Our research group is exploring ways to characterize land surface hydrological processes, especially via satellite remote sensing measurements. Water is fundamental to life, but knowledge of water quantity stored on the landscape (as snow in mountainous regions, for example) or moving as a flux (as streamflow in rivers) is surprisingly poor, especially at a global scale.
Much of our research involves use of remote sensing measurements to better understand hydrologic states and fluxes. Remote sensing measurements have begun to allow hydrologists to make better inferences about hydrologic processes at larger spatial scales. The challenge is that the remotely sensed quantities are only indirectly related to the hydrologic quantities of interest. This has launched a new and exciting field of hydrologists working to interpret reflected, emitted, and scattered light waves, in order to better understand hydrologic processes.
Despite its critical importance, especially semi-arid regions of the world, our knowledge of snow spatial and temporal properties is highly limited. Our group is exploring ways to use microwave remote sensing measurements and regional climate models to characterize large scale snow accumulation, especially in mountainous areas. In order to Understand the microwave measurements, we are also working on modeling of the microwave emission of snowpacks.

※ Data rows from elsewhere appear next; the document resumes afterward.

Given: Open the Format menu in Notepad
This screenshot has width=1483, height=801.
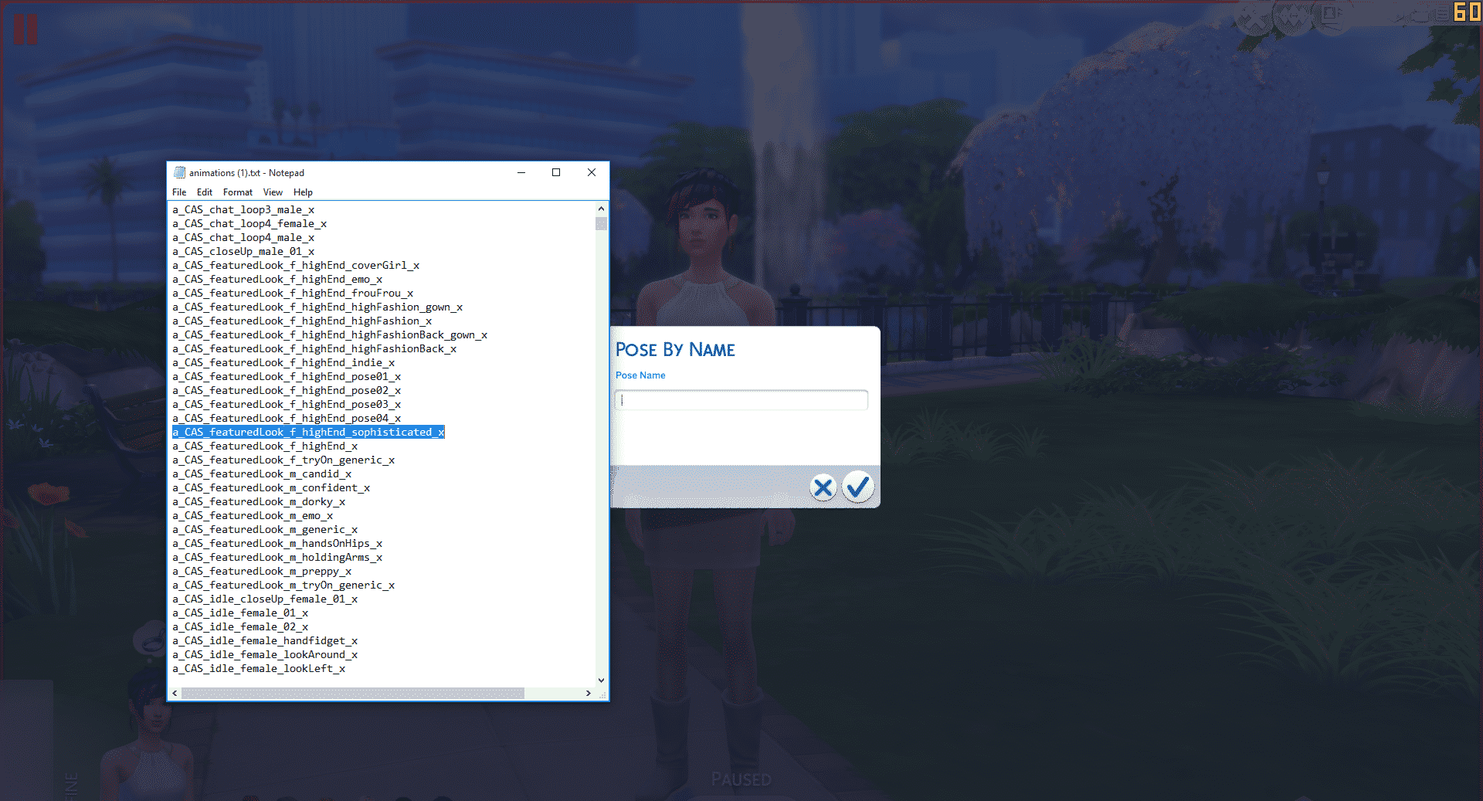Looking at the screenshot, I should click(237, 192).
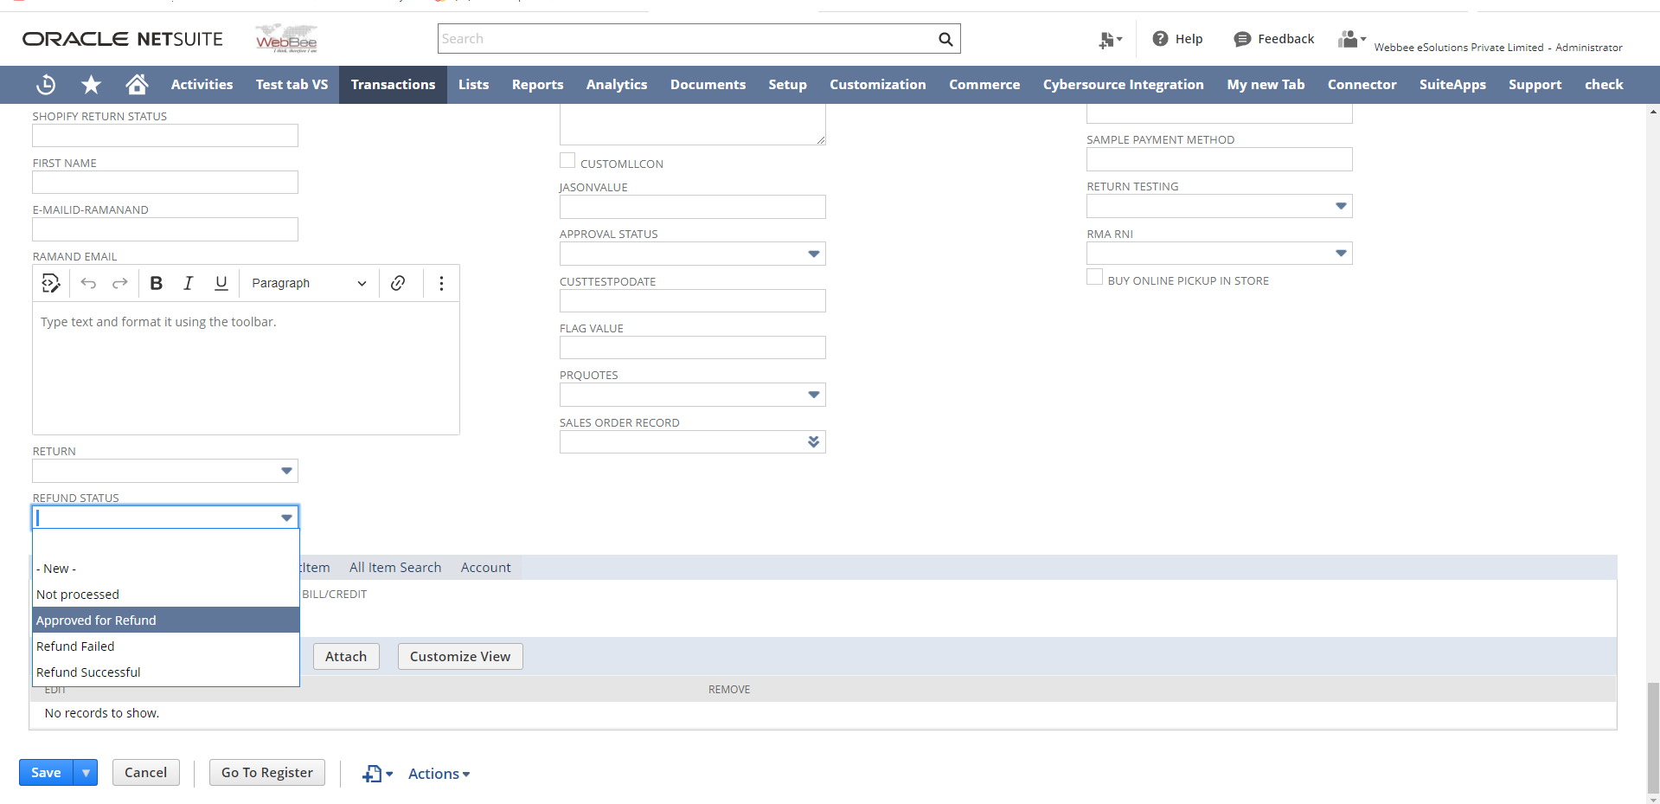Click the search magnifier icon
Screen dimensions: 1660x804
(x=945, y=39)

Global measurements of river discharge are on the decline, globally. Inasmuch as rivers represent an integrated response of all upstream watershed processes, ability to understand global hydrological processes is quite poor. The Surface Water and Ocean Topography (SWOT) satellite mission will measure water surface elevations, widths, and slopes globally, and provide the basis for global estimation of discharge in large rivers (greater than 50 m in width), and storage change in large lakes. Our research group is exploring ways to estimate river discharge from measurements of water elevations.